(AIM OF THE TASK): Set every record down again, exactly and completely.

[Stored records]
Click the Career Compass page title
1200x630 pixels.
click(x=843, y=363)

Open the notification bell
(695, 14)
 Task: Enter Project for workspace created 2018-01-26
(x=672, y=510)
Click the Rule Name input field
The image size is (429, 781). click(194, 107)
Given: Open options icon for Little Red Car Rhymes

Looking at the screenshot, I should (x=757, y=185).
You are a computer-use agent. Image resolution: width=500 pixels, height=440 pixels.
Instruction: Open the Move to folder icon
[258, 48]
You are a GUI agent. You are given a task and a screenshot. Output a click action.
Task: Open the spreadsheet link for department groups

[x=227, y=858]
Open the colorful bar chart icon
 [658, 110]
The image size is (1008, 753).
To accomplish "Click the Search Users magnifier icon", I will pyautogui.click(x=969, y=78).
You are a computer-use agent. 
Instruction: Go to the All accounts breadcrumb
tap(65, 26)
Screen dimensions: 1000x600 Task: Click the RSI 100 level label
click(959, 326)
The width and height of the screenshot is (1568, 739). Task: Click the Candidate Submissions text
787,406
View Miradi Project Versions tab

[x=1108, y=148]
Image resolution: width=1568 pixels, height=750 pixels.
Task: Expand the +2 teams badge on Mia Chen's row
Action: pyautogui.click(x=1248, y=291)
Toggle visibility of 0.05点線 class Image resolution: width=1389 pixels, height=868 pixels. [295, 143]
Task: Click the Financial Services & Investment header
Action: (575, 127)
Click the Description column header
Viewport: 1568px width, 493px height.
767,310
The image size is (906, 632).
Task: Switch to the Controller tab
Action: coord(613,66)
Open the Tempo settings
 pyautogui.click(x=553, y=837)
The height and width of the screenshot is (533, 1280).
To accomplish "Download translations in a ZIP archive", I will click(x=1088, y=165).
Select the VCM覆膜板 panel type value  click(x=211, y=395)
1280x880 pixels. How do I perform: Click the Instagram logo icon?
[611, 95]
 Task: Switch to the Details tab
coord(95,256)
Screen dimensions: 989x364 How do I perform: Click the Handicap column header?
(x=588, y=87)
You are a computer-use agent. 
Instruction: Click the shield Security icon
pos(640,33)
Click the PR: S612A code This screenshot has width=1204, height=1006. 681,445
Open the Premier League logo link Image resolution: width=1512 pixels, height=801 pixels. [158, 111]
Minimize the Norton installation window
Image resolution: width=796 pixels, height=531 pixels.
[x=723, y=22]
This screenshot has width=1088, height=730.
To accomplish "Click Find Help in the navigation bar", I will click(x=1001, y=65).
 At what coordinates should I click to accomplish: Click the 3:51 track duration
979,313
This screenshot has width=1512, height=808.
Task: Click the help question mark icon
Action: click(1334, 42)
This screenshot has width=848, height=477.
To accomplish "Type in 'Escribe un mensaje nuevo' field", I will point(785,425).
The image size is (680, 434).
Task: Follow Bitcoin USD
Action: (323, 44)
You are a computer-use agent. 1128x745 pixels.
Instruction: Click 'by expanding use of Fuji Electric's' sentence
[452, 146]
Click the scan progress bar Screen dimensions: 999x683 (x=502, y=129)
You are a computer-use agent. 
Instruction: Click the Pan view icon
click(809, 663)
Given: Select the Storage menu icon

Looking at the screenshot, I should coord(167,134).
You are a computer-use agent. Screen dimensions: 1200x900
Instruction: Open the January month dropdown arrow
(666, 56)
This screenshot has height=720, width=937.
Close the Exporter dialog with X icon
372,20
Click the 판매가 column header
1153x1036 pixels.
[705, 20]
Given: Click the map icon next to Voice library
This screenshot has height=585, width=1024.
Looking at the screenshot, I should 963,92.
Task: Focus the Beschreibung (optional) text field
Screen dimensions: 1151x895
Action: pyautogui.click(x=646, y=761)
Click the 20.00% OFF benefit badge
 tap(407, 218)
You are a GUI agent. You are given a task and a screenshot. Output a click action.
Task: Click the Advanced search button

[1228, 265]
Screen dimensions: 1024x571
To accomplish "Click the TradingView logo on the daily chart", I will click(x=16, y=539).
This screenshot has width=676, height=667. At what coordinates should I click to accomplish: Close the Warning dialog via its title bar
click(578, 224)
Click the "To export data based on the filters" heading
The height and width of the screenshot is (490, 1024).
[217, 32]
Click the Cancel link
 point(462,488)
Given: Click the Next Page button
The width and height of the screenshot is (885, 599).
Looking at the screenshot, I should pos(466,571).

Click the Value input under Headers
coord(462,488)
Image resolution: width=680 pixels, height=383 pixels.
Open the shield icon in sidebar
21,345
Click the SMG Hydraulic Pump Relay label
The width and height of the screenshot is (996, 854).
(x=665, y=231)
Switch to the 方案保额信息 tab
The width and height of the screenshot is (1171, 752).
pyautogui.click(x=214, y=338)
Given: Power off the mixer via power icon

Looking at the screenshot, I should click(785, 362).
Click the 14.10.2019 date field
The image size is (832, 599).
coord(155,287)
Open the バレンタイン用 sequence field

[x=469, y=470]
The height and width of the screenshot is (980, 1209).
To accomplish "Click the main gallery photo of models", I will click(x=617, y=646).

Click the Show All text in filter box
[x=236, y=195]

(RESPONSE):
Click the Career Compass page title
1200x630 pixels.
click(x=843, y=363)

Open the notification bell
(695, 14)
 Task: Enter Project for workspace created 2018-01-26
(x=672, y=510)
Click the Rule Name input field
The image size is (429, 781). click(194, 107)
Given: Open options icon for Little Red Car Rhymes

Looking at the screenshot, I should (x=757, y=185).
You are a computer-use agent. Image resolution: width=500 pixels, height=440 pixels.
Instruction: Open the Move to folder icon
[258, 48]
You are a GUI agent. You are given a task and a screenshot. Output a click action.
Task: Open the spreadsheet link for department groups

[x=227, y=858]
Open the colorful bar chart icon
 [658, 110]
The image size is (1008, 753).
To accomplish "Click the Search Users magnifier icon", I will pyautogui.click(x=969, y=78).
You are a computer-use agent. 
Instruction: Go to the All accounts breadcrumb
tap(65, 26)
Screen dimensions: 1000x600 Task: Click the RSI 100 level label
click(959, 326)
The width and height of the screenshot is (1568, 739). Task: Click the Candidate Submissions text
787,406
View Miradi Project Versions tab

[x=1108, y=148]
Image resolution: width=1568 pixels, height=750 pixels.
Task: Expand the +2 teams badge on Mia Chen's row
Action: pyautogui.click(x=1248, y=291)
Toggle visibility of 0.05点線 class Image resolution: width=1389 pixels, height=868 pixels. [295, 143]
Task: Click the Financial Services & Investment header
Action: (575, 127)
Click the Description column header
Viewport: 1568px width, 493px height.
767,310
The image size is (906, 632).
Task: Switch to the Controller tab
Action: coord(613,66)
Open the Tempo settings
 pyautogui.click(x=553, y=837)
The height and width of the screenshot is (533, 1280).
To accomplish "Download translations in a ZIP archive", I will click(x=1088, y=165).
Select the VCM覆膜板 panel type value  click(x=211, y=395)
1280x880 pixels. How do I perform: Click the Instagram logo icon?
[611, 95]
 Task: Switch to the Details tab
coord(95,256)
Screen dimensions: 989x364 How do I perform: Click the Handicap column header?
(x=588, y=87)
You are a computer-use agent. 
Instruction: Click the shield Security icon
pos(640,33)
Click the PR: S612A code This screenshot has width=1204, height=1006. 681,445
Open the Premier League logo link Image resolution: width=1512 pixels, height=801 pixels. [158, 111]
Minimize the Norton installation window
Image resolution: width=796 pixels, height=531 pixels.
[x=723, y=22]
This screenshot has width=1088, height=730.
To accomplish "Click Find Help in the navigation bar", I will click(x=1001, y=65).
 At what coordinates should I click to accomplish: Click the 3:51 track duration
979,313
This screenshot has width=1512, height=808.
Task: Click the help question mark icon
Action: click(1334, 42)
This screenshot has width=848, height=477.
To accomplish "Type in 'Escribe un mensaje nuevo' field", I will point(785,425).
The image size is (680, 434).
Task: Follow Bitcoin USD
Action: (323, 44)
You are a computer-use agent. 1128x745 pixels.
Instruction: Click 'by expanding use of Fuji Electric's' sentence
[452, 146]
Click the scan progress bar Screen dimensions: 999x683 (x=502, y=129)
You are a computer-use agent. 
Instruction: Click the Pan view icon
click(809, 663)
Given: Select the Storage menu icon

Looking at the screenshot, I should coord(167,134).
You are a computer-use agent. Screen dimensions: 1200x900
Instruction: Open the January month dropdown arrow
(666, 56)
This screenshot has height=720, width=937.
Close the Exporter dialog with X icon
372,20
Click the 판매가 column header
1153x1036 pixels.
[705, 20]
Given: Click the map icon next to Voice library
This screenshot has height=585, width=1024.
Looking at the screenshot, I should 963,92.
Task: Focus the Beschreibung (optional) text field
Screen dimensions: 1151x895
Action: pyautogui.click(x=646, y=761)
Click the 20.00% OFF benefit badge
 tap(407, 218)
You are a GUI agent. You are given a task and a screenshot. Output a click action.
Task: Click the Advanced search button

[1228, 265]
Screen dimensions: 1024x571
To accomplish "Click the TradingView logo on the daily chart", I will click(x=16, y=539).
This screenshot has width=676, height=667. At what coordinates should I click to accomplish: Close the Warning dialog via its title bar
click(578, 224)
Click the "To export data based on the filters" heading
The height and width of the screenshot is (490, 1024).
[217, 32]
Click the Cancel link
 point(462,488)
Given: Click the Next Page button
The width and height of the screenshot is (885, 599).
Looking at the screenshot, I should pos(466,571).

Click the Value input under Headers
coord(462,488)
Image resolution: width=680 pixels, height=383 pixels.
Open the shield icon in sidebar
21,345
Click the SMG Hydraulic Pump Relay label
The width and height of the screenshot is (996, 854).
(x=665, y=231)
Switch to the 方案保额信息 tab
The width and height of the screenshot is (1171, 752).
pyautogui.click(x=214, y=338)
Given: Power off the mixer via power icon

Looking at the screenshot, I should click(785, 362).
Click the 14.10.2019 date field
The image size is (832, 599).
coord(155,287)
Open the バレンタイン用 sequence field

[x=469, y=470]
The height and width of the screenshot is (980, 1209).
To accomplish "Click the main gallery photo of models", I will click(x=617, y=646).

Click the Show All text in filter box
[x=236, y=195]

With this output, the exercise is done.